### YOUR OBJECTIVE:
Copy every record that appears below, exactly as it stands.

### Data excerpts:
....................

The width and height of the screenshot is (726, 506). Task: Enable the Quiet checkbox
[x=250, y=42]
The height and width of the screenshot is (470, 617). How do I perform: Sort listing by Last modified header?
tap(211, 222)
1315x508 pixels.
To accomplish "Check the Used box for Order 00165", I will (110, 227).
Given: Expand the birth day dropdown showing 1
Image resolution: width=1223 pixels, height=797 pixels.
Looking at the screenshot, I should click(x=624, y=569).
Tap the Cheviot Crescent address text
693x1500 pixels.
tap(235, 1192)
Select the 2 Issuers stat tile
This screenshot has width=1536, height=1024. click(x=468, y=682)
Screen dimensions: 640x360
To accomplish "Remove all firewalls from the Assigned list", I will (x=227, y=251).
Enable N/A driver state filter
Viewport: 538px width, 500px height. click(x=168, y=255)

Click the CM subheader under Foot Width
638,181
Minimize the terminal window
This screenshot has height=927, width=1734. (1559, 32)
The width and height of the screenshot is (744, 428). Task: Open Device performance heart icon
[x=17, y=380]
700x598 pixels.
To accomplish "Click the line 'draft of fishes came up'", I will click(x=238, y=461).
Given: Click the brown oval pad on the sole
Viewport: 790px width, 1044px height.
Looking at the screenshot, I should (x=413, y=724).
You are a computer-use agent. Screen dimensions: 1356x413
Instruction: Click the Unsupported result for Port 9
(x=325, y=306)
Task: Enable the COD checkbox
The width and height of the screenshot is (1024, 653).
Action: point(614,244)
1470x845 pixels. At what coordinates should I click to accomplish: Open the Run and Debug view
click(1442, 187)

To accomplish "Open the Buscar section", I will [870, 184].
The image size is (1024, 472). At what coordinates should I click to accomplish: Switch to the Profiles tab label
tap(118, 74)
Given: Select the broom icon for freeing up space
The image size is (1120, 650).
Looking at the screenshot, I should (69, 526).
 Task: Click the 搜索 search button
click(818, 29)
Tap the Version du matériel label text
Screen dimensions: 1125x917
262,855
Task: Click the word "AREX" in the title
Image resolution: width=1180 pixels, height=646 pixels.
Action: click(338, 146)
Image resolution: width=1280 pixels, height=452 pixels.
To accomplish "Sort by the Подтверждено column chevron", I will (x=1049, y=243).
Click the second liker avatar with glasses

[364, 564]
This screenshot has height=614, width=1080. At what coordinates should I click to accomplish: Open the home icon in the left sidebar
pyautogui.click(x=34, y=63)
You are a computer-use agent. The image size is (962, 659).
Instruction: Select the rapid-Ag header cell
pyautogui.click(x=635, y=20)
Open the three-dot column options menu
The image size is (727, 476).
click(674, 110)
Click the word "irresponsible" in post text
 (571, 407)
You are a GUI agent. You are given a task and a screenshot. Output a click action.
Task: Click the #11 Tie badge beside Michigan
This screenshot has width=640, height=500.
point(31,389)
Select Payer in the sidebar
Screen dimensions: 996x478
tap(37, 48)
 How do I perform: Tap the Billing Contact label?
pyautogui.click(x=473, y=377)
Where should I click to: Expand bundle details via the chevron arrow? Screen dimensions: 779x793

....................

### FINAL ANSWER:
The width and height of the screenshot is (726, 506). Task: Enable the Quiet checkbox
[x=250, y=42]
The height and width of the screenshot is (470, 617). How do I perform: Sort listing by Last modified header?
tap(211, 222)
1315x508 pixels.
To accomplish "Check the Used box for Order 00165", I will (110, 227).
Given: Expand the birth day dropdown showing 1
Image resolution: width=1223 pixels, height=797 pixels.
Looking at the screenshot, I should click(x=624, y=569).
Tap the Cheviot Crescent address text
693x1500 pixels.
tap(235, 1192)
Select the 2 Issuers stat tile
This screenshot has width=1536, height=1024. click(x=468, y=682)
Screen dimensions: 640x360
To accomplish "Remove all firewalls from the Assigned list", I will (x=227, y=251).
Enable N/A driver state filter
Viewport: 538px width, 500px height. click(x=168, y=255)

Click the CM subheader under Foot Width
638,181
Minimize the terminal window
This screenshot has height=927, width=1734. (1559, 32)
The width and height of the screenshot is (744, 428). Task: Open Device performance heart icon
[x=17, y=380]
700x598 pixels.
To accomplish "Click the line 'draft of fishes came up'", I will click(x=238, y=461).
Given: Click the brown oval pad on the sole
Viewport: 790px width, 1044px height.
Looking at the screenshot, I should (x=413, y=724).
You are a computer-use agent. Screen dimensions: 1356x413
Instruction: Click the Unsupported result for Port 9
(x=325, y=306)
Task: Enable the COD checkbox
The width and height of the screenshot is (1024, 653).
Action: point(614,244)
1470x845 pixels. At what coordinates should I click to accomplish: Open the Run and Debug view
click(1442, 187)

To accomplish "Open the Buscar section", I will [870, 184].
The image size is (1024, 472). At what coordinates should I click to accomplish: Switch to the Profiles tab label
tap(118, 74)
Given: Select the broom icon for freeing up space
The image size is (1120, 650).
Looking at the screenshot, I should (69, 526).
 Task: Click the 搜索 search button
click(818, 29)
Tap the Version du matériel label text
Screen dimensions: 1125x917
262,855
Task: Click the word "AREX" in the title
Image resolution: width=1180 pixels, height=646 pixels.
Action: click(338, 146)
Image resolution: width=1280 pixels, height=452 pixels.
To accomplish "Sort by the Подтверждено column chevron", I will (x=1049, y=243).
Click the second liker avatar with glasses

[364, 564]
This screenshot has height=614, width=1080. At what coordinates should I click to accomplish: Open the home icon in the left sidebar
pyautogui.click(x=34, y=63)
You are a computer-use agent. The image size is (962, 659).
Instruction: Select the rapid-Ag header cell
pyautogui.click(x=635, y=20)
Open the three-dot column options menu
The image size is (727, 476).
click(674, 110)
Click the word "irresponsible" in post text
 (571, 407)
You are a GUI agent. You are given a task and a screenshot. Output a click action.
Task: Click the #11 Tie badge beside Michigan
This screenshot has width=640, height=500.
point(31,389)
Select Payer in the sidebar
Screen dimensions: 996x478
tap(37, 48)
 How do I perform: Tap the Billing Contact label?
pyautogui.click(x=473, y=377)
Where should I click to: Expand bundle details via the chevron arrow? Screen dimensions: 779x793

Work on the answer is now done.